Top of Records to process

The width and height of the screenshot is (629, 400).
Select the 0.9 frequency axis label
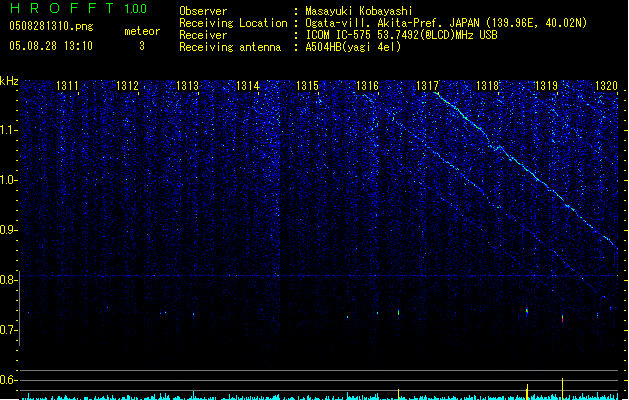[9, 230]
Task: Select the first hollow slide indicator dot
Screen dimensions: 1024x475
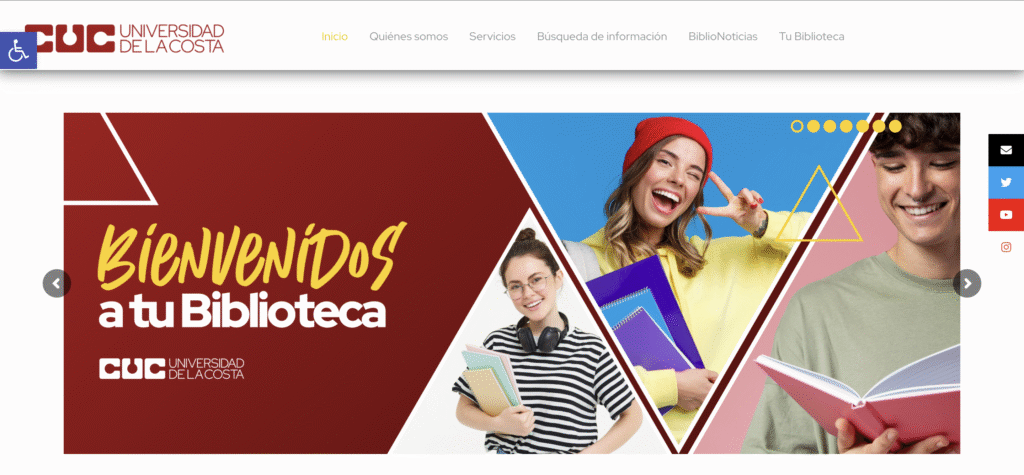Action: (x=797, y=126)
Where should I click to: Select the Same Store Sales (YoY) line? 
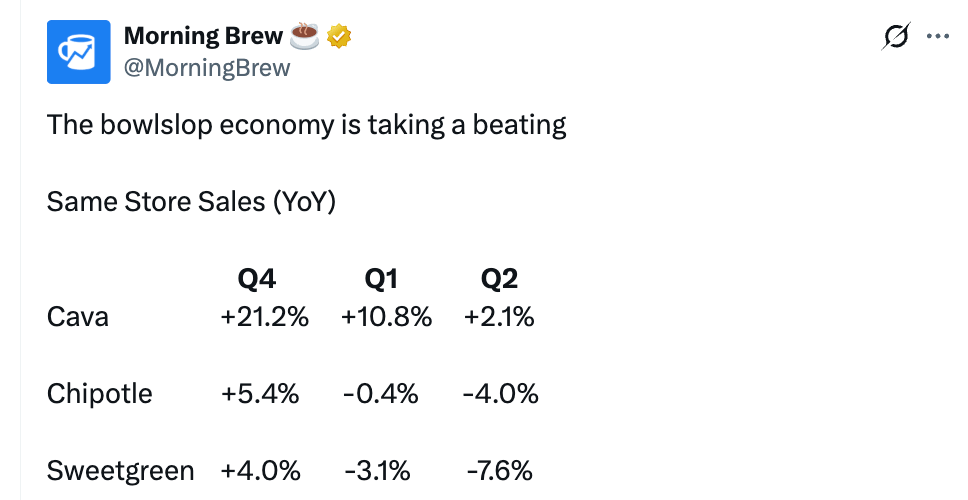[191, 201]
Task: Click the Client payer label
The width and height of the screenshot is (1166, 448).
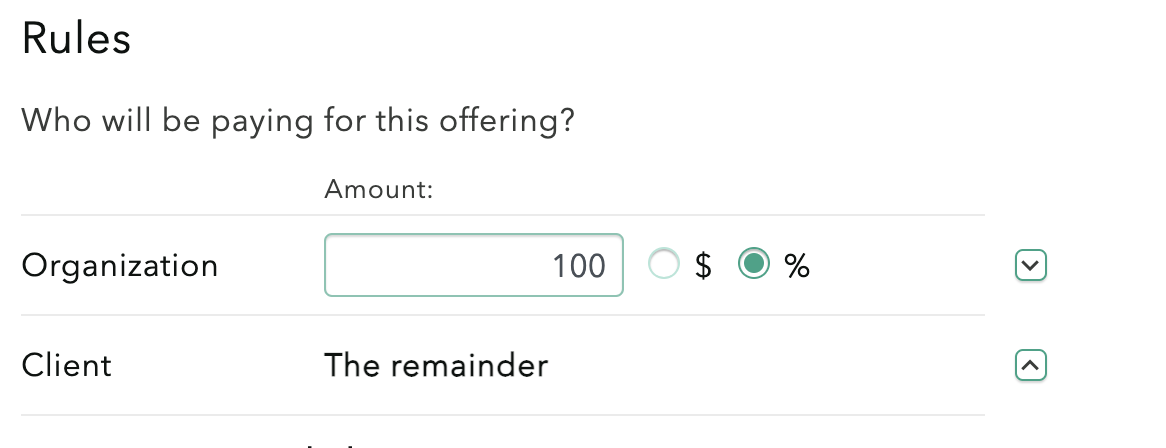Action: click(67, 366)
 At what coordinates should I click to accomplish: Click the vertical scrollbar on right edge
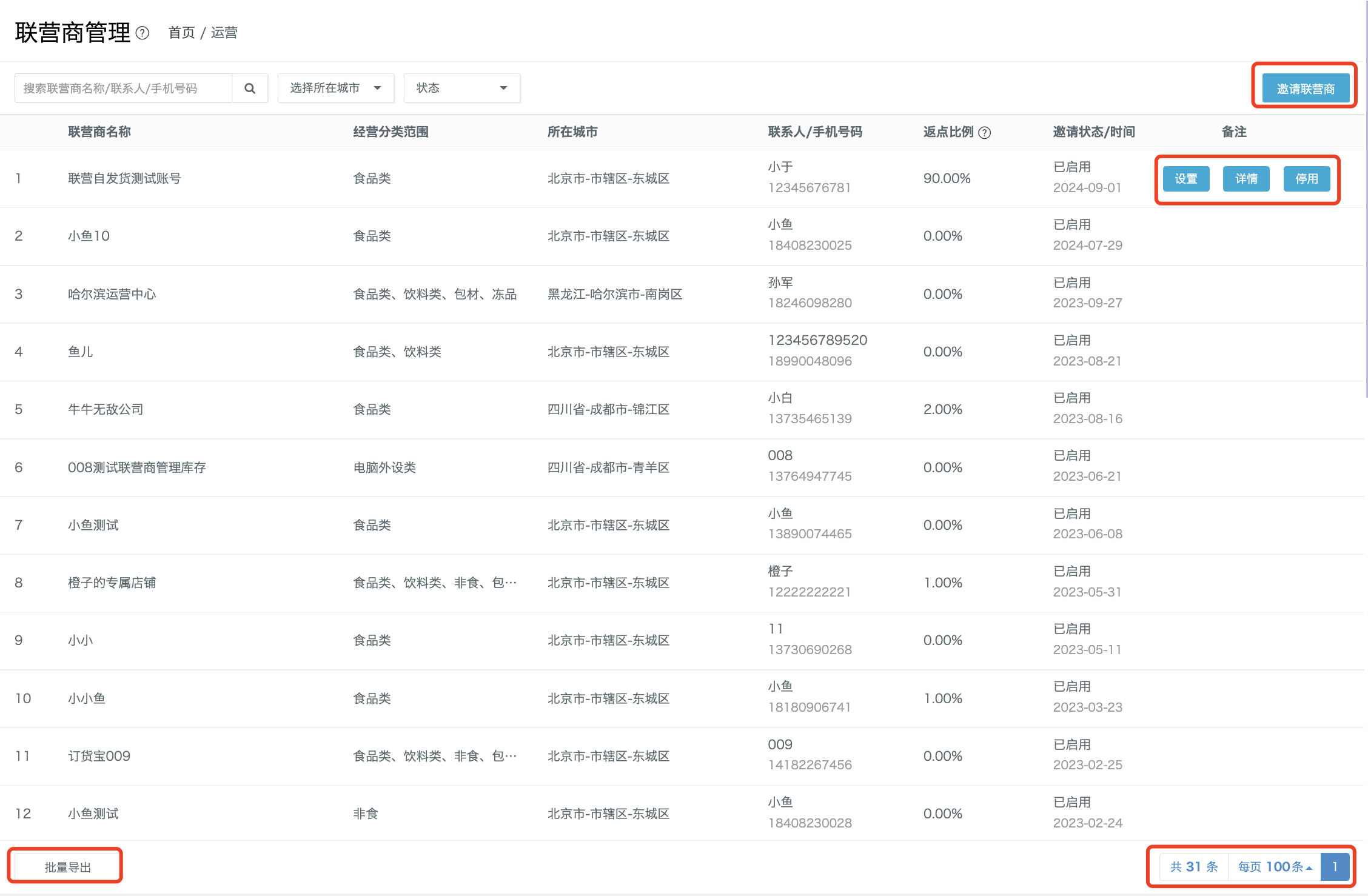(1366, 199)
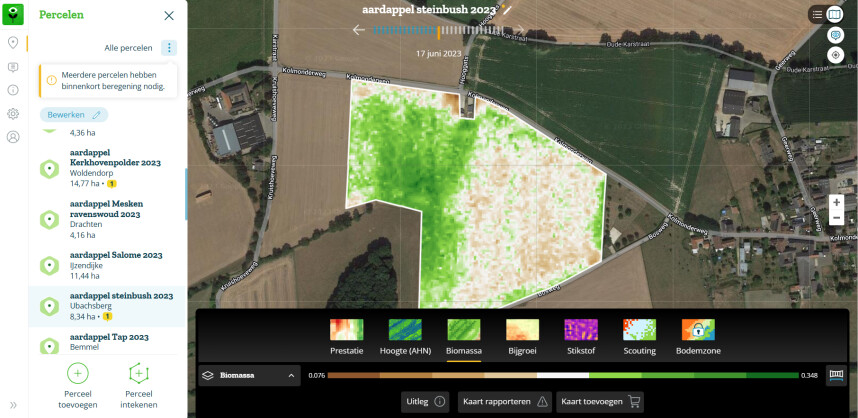Open the user account profile icon
This screenshot has height=418, width=858.
[x=13, y=137]
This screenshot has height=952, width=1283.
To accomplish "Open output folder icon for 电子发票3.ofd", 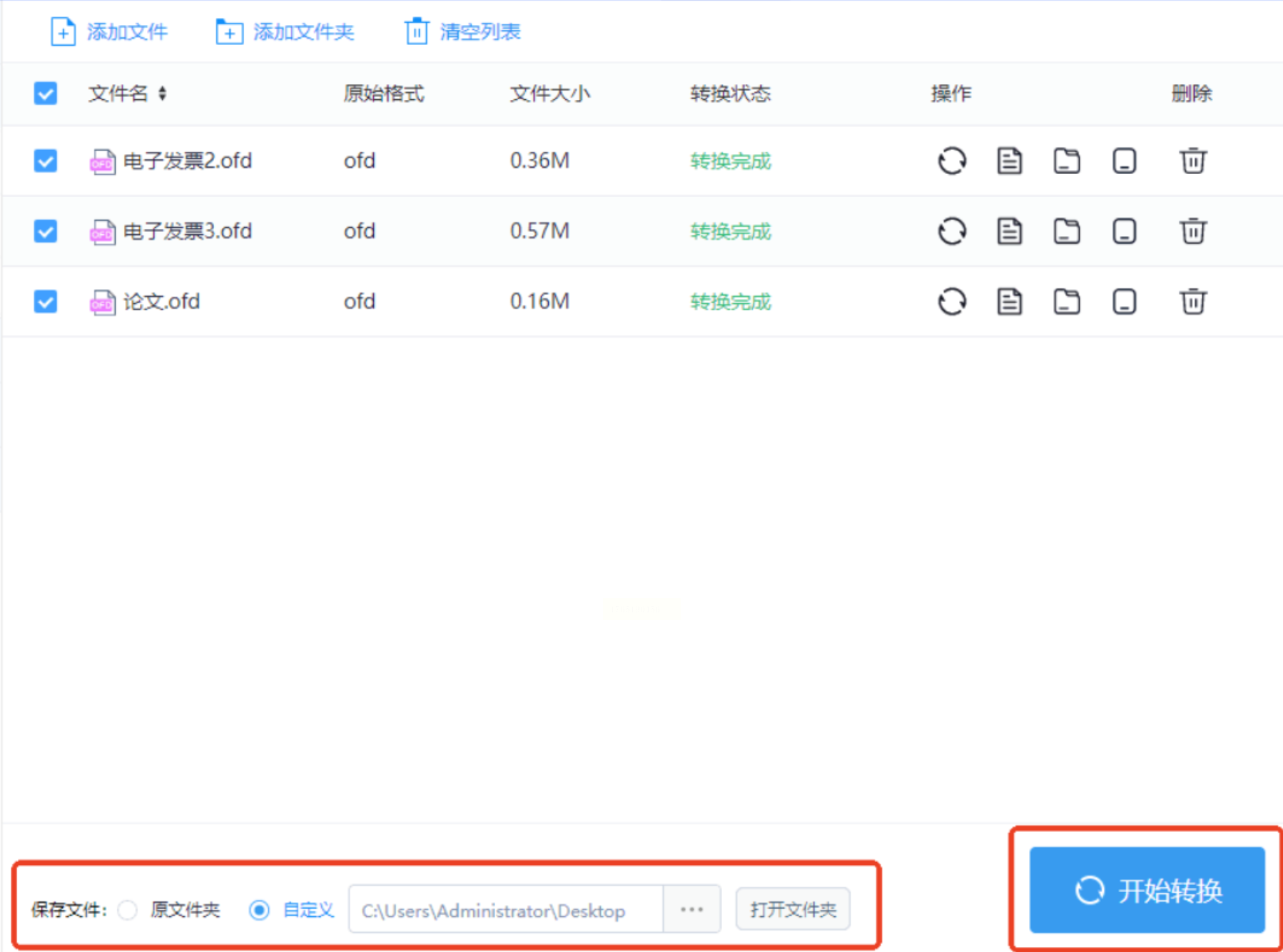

Bottom of Records to process

*Exercise*
Show the lines of the records that include the string "Task".

*Exercise response*
Task: Select the first hollow slide indicator dot
Task: Click the Client payer label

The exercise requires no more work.